No domingo lá estava ela no Desenvolvimento. Vestido limpo, cheirando um perfume daqueles que é forte nos primeiros minutos, mas depois “passa”. O cabelo penteado com alguma coisa que parecia gel, mas estava em ordem.

Mal entrou no Templo e foi direto ao Clodomiro perguntando se ele é que iria dar as aulas de Iniciação.

- Salve Deus! Como estou na coordenação, hoje não vou dar aulas. E você já fez suas aulas de Iniciação, não é?

- Sim – respondeu entristecida, pois tinha a esperança de que com ele nas aulas em fim dessem sua autorização.

- Mas vamos fazer o seguinte, vou lhe acompanhar hoje em uma aula do último grupo, aquela de revisão do emplacamento, você aceita?

Resignada ela concordou. Nesta aula Clodomiro, sob os olhos curiosos de outros mestres, acompanhou todo seu trabalho. Orientou passo a passo os pequenos detalhes, tão necessários a conduta de um Apará. Aninha estava diferente, concentrada, com uma cara meio contrariada, mas seguindo a risca as orientações.
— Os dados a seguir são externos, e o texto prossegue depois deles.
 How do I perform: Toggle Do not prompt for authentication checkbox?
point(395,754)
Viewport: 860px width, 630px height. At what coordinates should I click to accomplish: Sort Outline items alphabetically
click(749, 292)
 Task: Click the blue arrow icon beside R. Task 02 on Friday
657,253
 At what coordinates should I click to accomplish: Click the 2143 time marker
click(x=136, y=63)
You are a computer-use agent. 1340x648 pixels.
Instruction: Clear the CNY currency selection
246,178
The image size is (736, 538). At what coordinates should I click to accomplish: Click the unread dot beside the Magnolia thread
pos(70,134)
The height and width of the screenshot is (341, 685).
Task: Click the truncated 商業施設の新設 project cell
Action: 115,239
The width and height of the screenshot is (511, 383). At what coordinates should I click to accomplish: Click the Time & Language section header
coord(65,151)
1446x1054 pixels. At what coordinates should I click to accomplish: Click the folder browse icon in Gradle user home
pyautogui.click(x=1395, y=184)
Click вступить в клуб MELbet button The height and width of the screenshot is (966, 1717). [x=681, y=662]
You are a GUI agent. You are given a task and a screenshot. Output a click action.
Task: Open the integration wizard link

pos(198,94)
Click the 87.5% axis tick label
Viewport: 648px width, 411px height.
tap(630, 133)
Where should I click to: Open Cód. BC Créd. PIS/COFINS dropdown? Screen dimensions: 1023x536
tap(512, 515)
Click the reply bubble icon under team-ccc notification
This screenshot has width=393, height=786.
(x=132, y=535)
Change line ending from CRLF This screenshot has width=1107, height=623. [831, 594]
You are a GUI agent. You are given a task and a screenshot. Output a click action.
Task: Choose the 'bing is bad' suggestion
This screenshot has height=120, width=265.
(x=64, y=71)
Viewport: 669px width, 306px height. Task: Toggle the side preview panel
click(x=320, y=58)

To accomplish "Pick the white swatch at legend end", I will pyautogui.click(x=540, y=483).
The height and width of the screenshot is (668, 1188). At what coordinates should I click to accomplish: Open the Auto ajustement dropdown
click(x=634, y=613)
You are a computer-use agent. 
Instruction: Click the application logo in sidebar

Como de costume, ao final da aula, o instrutor responsável pelo grupo pediu os cartões de presença para carimbar. Clodomiro procurou o cartão de Aninha e ela disse que não tinha mais onde carimbar então jogou fora, pois não servia para mais nada mesmo. Ele então pediu para que ela esperasse um pouquinho. Quando retornou trouxe um novo cartão. Ela nem olhou, pendurou no laço de vestido e começou a se dirigir para a saída.

- Ei! Salve Deus Ninfa! Não vai nem olhar o cartão?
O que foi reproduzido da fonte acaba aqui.